PROMPT.
Nothing in the entries should be altered. Write them out in full.

DATA RECORDS.
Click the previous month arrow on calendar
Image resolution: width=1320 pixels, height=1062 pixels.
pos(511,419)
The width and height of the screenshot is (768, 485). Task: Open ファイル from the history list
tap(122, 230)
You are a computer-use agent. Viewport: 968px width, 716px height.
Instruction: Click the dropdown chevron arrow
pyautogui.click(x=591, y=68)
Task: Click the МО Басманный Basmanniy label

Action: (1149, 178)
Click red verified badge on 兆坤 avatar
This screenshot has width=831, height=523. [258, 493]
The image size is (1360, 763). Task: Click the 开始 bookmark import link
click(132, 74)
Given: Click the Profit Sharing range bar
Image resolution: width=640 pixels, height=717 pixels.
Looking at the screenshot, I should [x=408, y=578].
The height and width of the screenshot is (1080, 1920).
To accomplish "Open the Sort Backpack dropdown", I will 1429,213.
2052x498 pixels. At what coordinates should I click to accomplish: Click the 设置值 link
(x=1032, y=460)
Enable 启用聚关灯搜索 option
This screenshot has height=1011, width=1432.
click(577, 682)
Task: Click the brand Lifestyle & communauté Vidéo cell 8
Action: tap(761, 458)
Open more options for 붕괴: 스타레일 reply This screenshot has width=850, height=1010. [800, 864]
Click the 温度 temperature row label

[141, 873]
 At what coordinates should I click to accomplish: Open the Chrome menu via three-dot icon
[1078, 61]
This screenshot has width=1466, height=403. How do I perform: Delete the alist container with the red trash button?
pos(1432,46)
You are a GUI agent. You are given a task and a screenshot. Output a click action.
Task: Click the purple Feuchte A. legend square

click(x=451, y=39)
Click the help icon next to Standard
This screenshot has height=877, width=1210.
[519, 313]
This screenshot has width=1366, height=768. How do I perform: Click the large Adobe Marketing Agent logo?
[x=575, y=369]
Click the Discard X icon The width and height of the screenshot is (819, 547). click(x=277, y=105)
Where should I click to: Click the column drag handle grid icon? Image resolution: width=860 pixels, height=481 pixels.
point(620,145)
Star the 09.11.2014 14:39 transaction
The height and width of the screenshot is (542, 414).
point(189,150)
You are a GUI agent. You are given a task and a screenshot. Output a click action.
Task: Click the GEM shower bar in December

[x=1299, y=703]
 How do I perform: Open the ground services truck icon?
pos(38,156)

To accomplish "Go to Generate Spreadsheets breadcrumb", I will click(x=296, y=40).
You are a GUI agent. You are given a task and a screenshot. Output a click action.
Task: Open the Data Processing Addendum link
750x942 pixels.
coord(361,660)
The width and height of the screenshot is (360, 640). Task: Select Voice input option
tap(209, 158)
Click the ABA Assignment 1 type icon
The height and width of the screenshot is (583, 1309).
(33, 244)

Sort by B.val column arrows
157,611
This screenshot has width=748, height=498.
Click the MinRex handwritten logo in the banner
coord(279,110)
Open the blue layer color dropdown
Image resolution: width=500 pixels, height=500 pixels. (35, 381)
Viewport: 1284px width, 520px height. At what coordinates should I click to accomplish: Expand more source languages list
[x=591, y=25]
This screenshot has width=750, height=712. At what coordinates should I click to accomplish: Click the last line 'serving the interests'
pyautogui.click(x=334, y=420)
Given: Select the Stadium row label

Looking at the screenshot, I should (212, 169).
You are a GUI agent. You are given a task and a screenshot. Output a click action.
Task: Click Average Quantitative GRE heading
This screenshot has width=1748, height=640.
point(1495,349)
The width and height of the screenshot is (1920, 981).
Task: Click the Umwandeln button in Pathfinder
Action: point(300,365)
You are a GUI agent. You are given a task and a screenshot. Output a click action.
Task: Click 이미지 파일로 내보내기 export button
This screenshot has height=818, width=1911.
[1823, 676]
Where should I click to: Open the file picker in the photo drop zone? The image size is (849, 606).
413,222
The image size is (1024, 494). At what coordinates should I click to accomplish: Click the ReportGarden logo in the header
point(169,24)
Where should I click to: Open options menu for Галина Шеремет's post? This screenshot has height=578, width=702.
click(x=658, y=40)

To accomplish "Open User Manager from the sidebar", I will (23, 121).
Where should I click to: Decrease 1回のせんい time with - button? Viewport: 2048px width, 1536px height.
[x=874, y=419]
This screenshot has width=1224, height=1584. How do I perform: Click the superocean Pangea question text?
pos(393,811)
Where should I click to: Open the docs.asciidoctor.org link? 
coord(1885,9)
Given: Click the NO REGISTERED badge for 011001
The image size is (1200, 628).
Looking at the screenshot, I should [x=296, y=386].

RESULT BELOW.
Click the previous month arrow on calendar
Image resolution: width=1320 pixels, height=1062 pixels.
pos(511,419)
The width and height of the screenshot is (768, 485). Task: Open ファイル from the history list
tap(122, 230)
You are a computer-use agent. Viewport: 968px width, 716px height.
Instruction: Click the dropdown chevron arrow
pyautogui.click(x=591, y=68)
Task: Click the МО Басманный Basmanniy label

Action: (1149, 178)
Click red verified badge on 兆坤 avatar
This screenshot has width=831, height=523. [258, 493]
The image size is (1360, 763). Task: Click the 开始 bookmark import link
click(132, 74)
Given: Click the Profit Sharing range bar
Image resolution: width=640 pixels, height=717 pixels.
Looking at the screenshot, I should [x=408, y=578].
The height and width of the screenshot is (1080, 1920).
To accomplish "Open the Sort Backpack dropdown", I will 1429,213.
2052x498 pixels. At what coordinates should I click to accomplish: Click the 设置值 link
(x=1032, y=460)
Enable 启用聚关灯搜索 option
This screenshot has height=1011, width=1432.
click(577, 682)
Task: Click the brand Lifestyle & communauté Vidéo cell 8
Action: tap(761, 458)
Open more options for 붕괴: 스타레일 reply This screenshot has width=850, height=1010. [800, 864]
Click the 温度 temperature row label

[141, 873]
 At what coordinates should I click to accomplish: Open the Chrome menu via three-dot icon
[1078, 61]
This screenshot has width=1466, height=403. How do I perform: Delete the alist container with the red trash button?
pos(1432,46)
You are a GUI agent. You are given a task and a screenshot. Output a click action.
Task: Click the purple Feuchte A. legend square

click(x=451, y=39)
Click the help icon next to Standard
This screenshot has height=877, width=1210.
[519, 313]
This screenshot has width=1366, height=768. How do I perform: Click the large Adobe Marketing Agent logo?
[x=575, y=369]
Click the Discard X icon The width and height of the screenshot is (819, 547). click(x=277, y=105)
Where should I click to: Click the column drag handle grid icon? Image resolution: width=860 pixels, height=481 pixels.
point(620,145)
Star the 09.11.2014 14:39 transaction
The height and width of the screenshot is (542, 414).
point(189,150)
You are a GUI agent. You are given a task and a screenshot. Output a click action.
Task: Click the GEM shower bar in December

[x=1299, y=703]
 How do I perform: Open the ground services truck icon?
pos(38,156)

To accomplish "Go to Generate Spreadsheets breadcrumb", I will click(x=296, y=40).
You are a GUI agent. You are given a task and a screenshot. Output a click action.
Task: Open the Data Processing Addendum link
750x942 pixels.
coord(361,660)
The width and height of the screenshot is (360, 640). Task: Select Voice input option
tap(209, 158)
Click the ABA Assignment 1 type icon
The height and width of the screenshot is (583, 1309).
(33, 244)

Sort by B.val column arrows
157,611
This screenshot has width=748, height=498.
Click the MinRex handwritten logo in the banner
coord(279,110)
Open the blue layer color dropdown
Image resolution: width=500 pixels, height=500 pixels. (35, 381)
Viewport: 1284px width, 520px height. At what coordinates should I click to accomplish: Expand more source languages list
[x=591, y=25]
This screenshot has width=750, height=712. At what coordinates should I click to accomplish: Click the last line 'serving the interests'
pyautogui.click(x=334, y=420)
Given: Select the Stadium row label

Looking at the screenshot, I should (212, 169).
You are a GUI agent. You are given a task and a screenshot. Output a click action.
Task: Click Average Quantitative GRE heading
This screenshot has width=1748, height=640.
point(1495,349)
The width and height of the screenshot is (1920, 981).
Task: Click the Umwandeln button in Pathfinder
Action: point(300,365)
You are a GUI agent. You are given a task and a screenshot. Output a click action.
Task: Click 이미지 파일로 내보내기 export button
This screenshot has height=818, width=1911.
[1823, 676]
Where should I click to: Open the file picker in the photo drop zone? The image size is (849, 606).
413,222
The image size is (1024, 494). At what coordinates should I click to accomplish: Click the ReportGarden logo in the header
point(169,24)
Where should I click to: Open options menu for Галина Шеремет's post? This screenshot has height=578, width=702.
click(x=658, y=40)

To accomplish "Open User Manager from the sidebar", I will (23, 121).
Where should I click to: Decrease 1回のせんい time with - button? Viewport: 2048px width, 1536px height.
[x=874, y=419]
This screenshot has width=1224, height=1584. How do I perform: Click the superocean Pangea question text?
pos(393,811)
Where should I click to: Open the docs.asciidoctor.org link? 
coord(1885,9)
Given: Click the NO REGISTERED badge for 011001
The image size is (1200, 628).
Looking at the screenshot, I should [x=296, y=386].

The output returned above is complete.